疲れたときこそ「歩く」が正解
疲れているとき、ソファに倒れ込みたくなる気持ちは分かります。しかし、科学的には「じっとしている」よりも「軽く歩く」ほうが疲労回復が早いことが分かっています。
これが「リカバリーウォーク」の考え方です。アスリートの世界では常識となっているこの手法は、日常の疲労回復にもそのまま使えます。
なぜ歩くと疲れが取れるのか
血流が改善し、老廃物が排出される
疲労物質は血流によって運ばれ、肝臓や腎臓で処理されます。じっとしていると血流が滞り、疲労物質が筋肉に留まったままになります。軽い歩行で全身の血流を促すことで、老廃物の排出が加速します。
自律神経のバランスが整う
疲れている状態は、多くの場合、交感神経が優位になりすぎています。ゆっくりした歩行は副交感神経を活性化し、自律神経のバランスを整えてくれます。散歩後に「すっきりした」と感じるのは、このスイッチの切り替わりによるものです。
筋肉の緊張がほぐれる
デスクワークや立ち仕事で硬くなった筋肉は、ストレッチだけでは十分にほぐれないことがあります。歩行による全身の連動した動きが、固まった筋肉を自然にほぐしていきます。
リカバリーウォークの正しいやり方
時間は20〜30分
長すぎると逆に疲れてしまいます。20〜30分を目安にしましょう。物足りないくらいで切り上げるのがポイントです。
ペースは会話ができる速さ
早歩きは不要です。隣に人がいたら普通に会話ができるくらいの、ゆったりしたペースが最適です。息が上がるようなら、ペースを落としてください。
平坦な道を選ぶ
坂道や階段はリカバリーウォークには不向きです。河川敷や公園内の遊歩道など、フラットな道を選びましょう。足裏への衝撃が少ない土や芝生の上を歩けるとベストです。
深呼吸を意識する
歩きながら、4秒吸って8秒吐くゆっくりした呼吸を心がけましょう。呼吸のリズムと歩行のリズムが合うと、心身ともにリラックスした状態に入りやすくなります。
シーン別リカバリーウォーク
筋トレ・ランニング後のリカバリー
激しい運動の後にいきなり座ると、乳酸が筋肉に溜まりやすくなります。運動後に10〜15分ゆっくり歩くことで、翌日の筋肉痛を軽減できます。クールダウンとして取り入れている人も多いです。
仕事で頭が疲れたとき
脳の疲労は、体を動かすことで効率よく回復します。退勤後にまっすぐ帰るのではなく、一駅手前で降りて歩く。それだけで、帰宅後の時間の質が変わります。
休日の「何もしたくない」とき
休日にだらだら過ごしてしまい、夕方になって「今日は何もしなかった」と後悔した経験はありませんか。午前中に20分だけ散歩すると、その後の一日が不思議と活動的になります。
旅行や出張の後に
長時間の移動で体が固まった後こそ、リカバリーウォークの出番です。ホテルの周辺を20分歩くだけで、移動疲れが大幅に軽減されます。出張先で時間があれば、翌朝に散歩するのも効果的です。
リカバリーウォークを習慣にする
回復のための散歩は、頑張る必要がありません。「疲れたな」と感じたときに、外に出て少し歩くだけ。それだけで体が楽になることを一度体験すれば、自然と習慣になっていきます。

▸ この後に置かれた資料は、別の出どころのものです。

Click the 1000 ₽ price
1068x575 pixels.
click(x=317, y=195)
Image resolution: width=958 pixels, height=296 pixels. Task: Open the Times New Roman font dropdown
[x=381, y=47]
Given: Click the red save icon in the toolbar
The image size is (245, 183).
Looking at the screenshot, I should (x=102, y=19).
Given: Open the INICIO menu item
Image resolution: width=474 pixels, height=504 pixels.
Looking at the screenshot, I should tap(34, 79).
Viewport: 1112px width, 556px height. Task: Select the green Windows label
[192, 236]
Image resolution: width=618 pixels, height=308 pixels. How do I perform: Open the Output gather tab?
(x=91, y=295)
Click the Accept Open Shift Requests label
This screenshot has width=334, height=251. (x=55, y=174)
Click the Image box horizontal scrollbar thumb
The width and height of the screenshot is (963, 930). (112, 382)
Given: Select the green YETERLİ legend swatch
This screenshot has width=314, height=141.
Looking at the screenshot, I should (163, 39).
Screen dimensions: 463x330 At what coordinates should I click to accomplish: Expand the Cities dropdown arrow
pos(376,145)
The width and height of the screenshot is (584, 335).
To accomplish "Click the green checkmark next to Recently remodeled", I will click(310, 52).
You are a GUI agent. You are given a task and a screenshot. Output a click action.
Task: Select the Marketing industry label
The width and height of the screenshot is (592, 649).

ClearMapで日々の散歩を記録しておけば、「疲れている日でもこれだけ歩けた」という実績が目に見えて、自己肯定感にもつながります。
まとめ
リカバリーウォークは、疲労回復の最もシンプルな方法です。疲れたときほど動く。矛盾しているように聞こえますが、実践すれば体が教えてくれます。今日、少しでも疲れを感じたら、20分だけ外を歩いてみてください。